In-group bias in the Indian judiciary

Overview

These code and data files replicate the results in "In-group bias in the Indian judiciary: Evidence from 5 million criminal cases" by Elliot Ash, Sam Asher, Aditi Bhowmick, Daniel Chen, Tanaya Devi, Christoph Goessman, Paul Novosad, Bilal Siddiqi (2021). A working paper version of the manuscript can be found here.

Data Availability

All data sources used in the paper are available in the paper's data packet.The primary data source is the recently digitized data from the eCourts platform (a semi-public system by Indian government to host summary data and full text from orders and judgements in courts across the country) on the outcomes of close to the universe of criminal cases in India from 2010-2018. The data files are separated by each year and follows the naming convention "cases_clean_20xx".

The authors have legitimate access to and permission to use the data used in this manuscript.

Description of Data Files

Dataset	Description
`cases_clean_2010`	The file contains data on all criminal court cases from Indian lower Judiciary from the year 2010.
`cases_clean_2011`	The file contains data on all criminal court cases from Indian lower Judiciary from the year 2011.
`cases_clean_2012`	The file contains data on all criminal court cases from Indian lower Judiciary from the year 2012.
`cases_clean_2013`	The file contains data on all criminal court cases from Indian lower Judiciary from the year 2013.
`cases_clean_2014`	The file contains data on all criminal court cases from Indian lower Judiciary from the year 2014.
`cases_clean_2015`	The file contains data on all criminal court cases from Indian lower Judiciary from the year 2015.
`cases_clean_2016`	The file contains data on all criminal court cases from Indian lower Judiciary from the year 2016.
`cases_clean_2017`	The file contains data on all criminal court cases from Indian lower Judiciary from the year 2017.
`cases_clean_2018`	The file contains data on all criminal court cases from Indian lower Judiciary from the year 2018.
`judges_clean`	The file contains data on judges in all courts in the Indian lower judiciary from the eCourts platform.
`poi_master`	The file contains data on People of India; only modules used in the data are shared.
`ACLED_India_violence_2005-2023`	The file contains data on violent conflict and protests in India, collected by ACLED (Armed Conflict Location & Event Data) which is an independent, impartial, international non-profit organization collecting data on violent conflict and protest across the world.
`acled_districts`	The file contains keys to match the ACLED violence data to Indian districts.

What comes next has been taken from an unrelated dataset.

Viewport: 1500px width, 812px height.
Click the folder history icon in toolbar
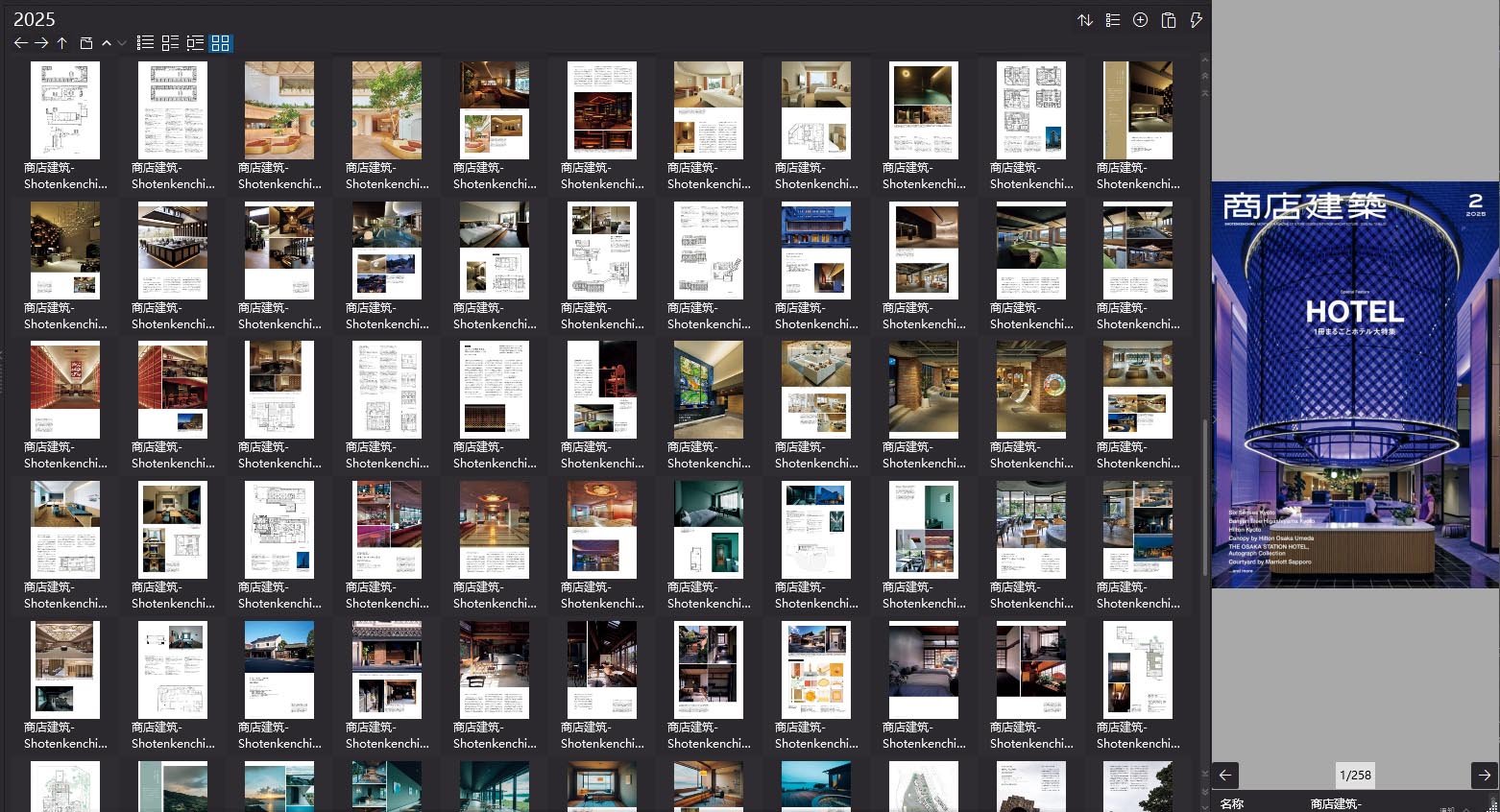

Computational Requirements

This package is designed to be run on a *nix system with Python 3.2+, Matlab 2019+, and Stata 16+ installed. Data and code folders for the replication must not include spaces. This package may require modification to run on Windows due to the use of some Unix shell commands. This package was tested on a system with about 30 GB of memory.

Description of programs / code

The file make_justice.do describes the build and analysis process in detail.

Instruction to Replicators

To regenerate the tables and figures from the paper, take the following steps:

Download and unzip the replication data package linked at the end of this document
Clone this repo (github) or copy all the code into a folder.
Create a python environment following the package list in requirements.yml. For example:

conda env create -f requirements.yml -n py_justice
conda activate py_justice

Set the following environment variables so that Python will be able to find the data and output paths. From the Unix/OSX shell (before running Stata):

export TMP=[path to working files]
export OUT=[destination path for exhibits]
export JDATA=[folder where the replication data package is unzipped]

Open the do file make_justice.do, and set the globals out, jdata, tmp, and jcode. These need to match the environment variables set in the previous step!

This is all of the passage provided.